Re: SSL/ECC and nbproc >1

2016-11-25 Thread Christian Ruppert

On 2016-11-25 15:26, Willy Tarreau wrote:

On Fri, Nov 25, 2016 at 02:44:35PM +0100, Christian Ruppert wrote:
I have a default bind for process 1 which is basically the http 
frontend and
the actual backend, RSA is bound to another, single process and ECC is 
bound
to all the rest. So in this case SSL (in particular ECC) is the 
problem. The

connections/handshakes should be *actually* using CPU+2 till NCPU.


That's exactly what I'm talking about, look, you have this :

  frontend ECC
 bind-process 3-36
 bind :65420 ssl crt /etc/haproxy/test.pem-ECC
 mode http
 default_backend bk_ram

It creates a single socket (hence a single queue) and shares it between
all processes. Thus each incoming connection will wake up all processes
not doing anything, and the first one capable of grabbing it will take
it as well as a few following ones if any. You end up with a very
unbalanced load making it hard to scale.

Instead you can do this :

  frontend ECC
 bind :65420 ssl crt /etc/haproxy/test.pem-ECC process 3
 bind :65420 ssl crt /etc/haproxy/test.pem-ECC process 4
 bind :65420 ssl crt /etc/haproxy/test.pem-ECC process 5
 bind :65420 ssl crt /etc/haproxy/test.pem-ECC process 6
 ...
 bind :65420 ssl crt /etc/haproxy/test.pem-ECC process 36
 mode http
 default_backend bk_ram

You'll really have 34 listening sockets all fairly balanced with their
own queue.
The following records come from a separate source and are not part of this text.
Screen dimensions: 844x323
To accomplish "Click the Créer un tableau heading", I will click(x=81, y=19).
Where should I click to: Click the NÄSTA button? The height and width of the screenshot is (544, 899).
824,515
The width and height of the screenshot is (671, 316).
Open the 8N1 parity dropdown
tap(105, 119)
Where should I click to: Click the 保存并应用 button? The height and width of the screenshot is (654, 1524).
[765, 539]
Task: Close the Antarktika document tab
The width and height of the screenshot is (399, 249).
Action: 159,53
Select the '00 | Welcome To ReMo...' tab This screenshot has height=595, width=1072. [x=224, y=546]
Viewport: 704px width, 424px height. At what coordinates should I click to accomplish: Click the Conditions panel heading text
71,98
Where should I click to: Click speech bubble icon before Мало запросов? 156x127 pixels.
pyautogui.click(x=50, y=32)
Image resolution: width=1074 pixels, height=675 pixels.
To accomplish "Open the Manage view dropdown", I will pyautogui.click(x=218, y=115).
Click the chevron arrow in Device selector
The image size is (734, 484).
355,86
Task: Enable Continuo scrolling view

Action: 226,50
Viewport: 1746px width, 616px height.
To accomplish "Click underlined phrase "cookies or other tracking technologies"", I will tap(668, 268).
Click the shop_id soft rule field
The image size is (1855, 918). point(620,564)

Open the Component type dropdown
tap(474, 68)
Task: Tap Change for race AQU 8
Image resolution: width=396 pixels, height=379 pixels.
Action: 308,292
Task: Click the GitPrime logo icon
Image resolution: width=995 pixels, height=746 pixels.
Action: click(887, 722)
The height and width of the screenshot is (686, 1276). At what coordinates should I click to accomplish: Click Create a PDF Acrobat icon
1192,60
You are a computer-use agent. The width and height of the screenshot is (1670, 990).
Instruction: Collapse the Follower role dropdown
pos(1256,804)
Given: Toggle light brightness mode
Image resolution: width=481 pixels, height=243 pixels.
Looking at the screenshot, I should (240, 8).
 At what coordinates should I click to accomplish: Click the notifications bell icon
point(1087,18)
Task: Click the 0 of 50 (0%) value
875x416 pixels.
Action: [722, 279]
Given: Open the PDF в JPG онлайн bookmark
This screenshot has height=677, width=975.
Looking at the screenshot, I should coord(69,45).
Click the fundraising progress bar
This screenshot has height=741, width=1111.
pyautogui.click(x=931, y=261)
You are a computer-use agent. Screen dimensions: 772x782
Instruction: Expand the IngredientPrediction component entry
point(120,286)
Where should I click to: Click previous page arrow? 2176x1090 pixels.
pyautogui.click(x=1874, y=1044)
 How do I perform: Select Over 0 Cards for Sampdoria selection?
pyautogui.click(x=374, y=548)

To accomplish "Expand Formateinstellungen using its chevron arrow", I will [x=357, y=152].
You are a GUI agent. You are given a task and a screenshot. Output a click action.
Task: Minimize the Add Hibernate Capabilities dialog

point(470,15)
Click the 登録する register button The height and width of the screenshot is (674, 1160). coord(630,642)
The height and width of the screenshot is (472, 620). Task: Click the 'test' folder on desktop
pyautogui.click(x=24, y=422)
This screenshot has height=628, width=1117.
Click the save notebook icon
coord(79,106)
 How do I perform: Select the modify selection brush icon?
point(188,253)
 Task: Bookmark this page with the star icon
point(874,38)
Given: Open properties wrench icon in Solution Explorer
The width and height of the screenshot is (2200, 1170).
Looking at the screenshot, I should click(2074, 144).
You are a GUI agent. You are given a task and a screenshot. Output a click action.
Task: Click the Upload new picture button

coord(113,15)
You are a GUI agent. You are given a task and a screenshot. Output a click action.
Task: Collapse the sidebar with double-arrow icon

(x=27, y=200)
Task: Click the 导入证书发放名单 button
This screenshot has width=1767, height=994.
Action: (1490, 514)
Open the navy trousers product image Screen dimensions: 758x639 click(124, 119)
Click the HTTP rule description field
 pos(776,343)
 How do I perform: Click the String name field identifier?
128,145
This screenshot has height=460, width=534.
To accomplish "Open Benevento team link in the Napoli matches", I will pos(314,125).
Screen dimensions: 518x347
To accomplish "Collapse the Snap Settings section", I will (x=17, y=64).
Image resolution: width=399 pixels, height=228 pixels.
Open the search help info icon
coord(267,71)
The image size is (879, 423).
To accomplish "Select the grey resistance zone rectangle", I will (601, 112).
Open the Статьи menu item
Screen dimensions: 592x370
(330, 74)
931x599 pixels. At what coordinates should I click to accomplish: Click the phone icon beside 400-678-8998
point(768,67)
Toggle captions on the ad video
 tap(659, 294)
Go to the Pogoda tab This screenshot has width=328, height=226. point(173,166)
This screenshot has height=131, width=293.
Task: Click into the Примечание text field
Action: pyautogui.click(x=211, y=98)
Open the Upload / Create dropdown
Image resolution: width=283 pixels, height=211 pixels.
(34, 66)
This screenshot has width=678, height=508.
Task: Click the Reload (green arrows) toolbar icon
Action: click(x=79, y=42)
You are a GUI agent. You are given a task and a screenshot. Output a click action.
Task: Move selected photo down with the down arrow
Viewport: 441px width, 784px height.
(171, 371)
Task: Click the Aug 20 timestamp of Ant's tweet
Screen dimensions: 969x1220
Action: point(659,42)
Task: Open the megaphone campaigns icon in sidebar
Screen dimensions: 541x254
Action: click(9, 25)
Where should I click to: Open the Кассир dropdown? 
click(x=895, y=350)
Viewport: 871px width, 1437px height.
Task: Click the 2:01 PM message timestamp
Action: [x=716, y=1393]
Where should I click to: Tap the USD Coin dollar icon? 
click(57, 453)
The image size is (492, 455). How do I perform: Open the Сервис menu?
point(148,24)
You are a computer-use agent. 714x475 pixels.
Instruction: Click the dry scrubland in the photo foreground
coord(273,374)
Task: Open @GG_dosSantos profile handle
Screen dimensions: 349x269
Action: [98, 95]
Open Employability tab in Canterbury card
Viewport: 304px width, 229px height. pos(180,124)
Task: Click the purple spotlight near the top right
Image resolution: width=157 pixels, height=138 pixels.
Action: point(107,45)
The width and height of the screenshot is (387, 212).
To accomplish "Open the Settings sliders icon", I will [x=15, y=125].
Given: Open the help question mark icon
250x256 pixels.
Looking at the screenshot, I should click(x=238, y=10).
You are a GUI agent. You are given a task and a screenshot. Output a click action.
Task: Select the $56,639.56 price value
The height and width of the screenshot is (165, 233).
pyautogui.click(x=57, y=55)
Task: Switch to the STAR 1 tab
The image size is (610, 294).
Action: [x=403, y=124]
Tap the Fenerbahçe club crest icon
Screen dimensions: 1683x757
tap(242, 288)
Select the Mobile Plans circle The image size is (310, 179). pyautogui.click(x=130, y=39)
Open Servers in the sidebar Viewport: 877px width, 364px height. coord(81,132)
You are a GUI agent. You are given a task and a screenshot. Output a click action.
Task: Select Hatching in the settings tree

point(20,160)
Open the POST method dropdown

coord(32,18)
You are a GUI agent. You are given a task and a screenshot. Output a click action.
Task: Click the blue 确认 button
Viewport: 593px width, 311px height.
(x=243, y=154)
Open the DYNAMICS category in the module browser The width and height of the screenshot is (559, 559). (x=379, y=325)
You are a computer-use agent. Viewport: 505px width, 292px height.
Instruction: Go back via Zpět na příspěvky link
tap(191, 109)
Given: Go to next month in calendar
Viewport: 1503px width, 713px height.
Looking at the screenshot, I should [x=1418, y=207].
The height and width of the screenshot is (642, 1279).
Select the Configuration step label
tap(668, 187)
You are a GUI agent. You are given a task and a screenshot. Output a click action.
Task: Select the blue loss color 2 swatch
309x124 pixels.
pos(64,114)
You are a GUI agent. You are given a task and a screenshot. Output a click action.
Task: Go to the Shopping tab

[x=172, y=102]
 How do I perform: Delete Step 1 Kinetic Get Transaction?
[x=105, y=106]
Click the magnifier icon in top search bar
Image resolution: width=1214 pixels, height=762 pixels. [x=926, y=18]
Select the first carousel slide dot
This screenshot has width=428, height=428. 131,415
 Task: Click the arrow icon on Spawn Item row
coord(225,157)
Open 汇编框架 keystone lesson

You can generally achieve higher loads this way and with a
lower average latency.

Also, I tend to bind network IRQs to the same cores as those doing SSL
because you hardly have the two at once. SSL is not able to deal with
traffic capable of saturating a NIC driver, so when SSL saturates the
CPU you have little traffic and when the NIC requires all the CPU for
high traffic, you know there's little SSL.

Cheers,
Willy


Ah! Thanks! I had to remove the default "bind-process 1" or also setting 
the "bind-process 3-36" in the ECC frontend though. I guess it's the 
same at the end. Anyway the IRQ/NIC problem was still the same. I'll 
setup it that way anyway if that's better, together with the Intel 
affinity script or as you said, bound to the related core that does SSL. 
Let's see how well that performs.


--
Regards,
Christian Ruppert



Re: SSL/ECC and nbproc >1

2016-11-25 Thread Willy Tarreau
On Fri, Nov 25, 2016 at 02:44:35PM +0100, Christian Ruppert wrote:
> I have a default bind for process 1 which is basically the http frontend and
> the actual backend, RSA is bound to another, single process and ECC is bound
> to all the rest. So in this case SSL (in particular ECC) is the problem. The
> connections/handshakes should be *actually* using CPU+2 till NCPU.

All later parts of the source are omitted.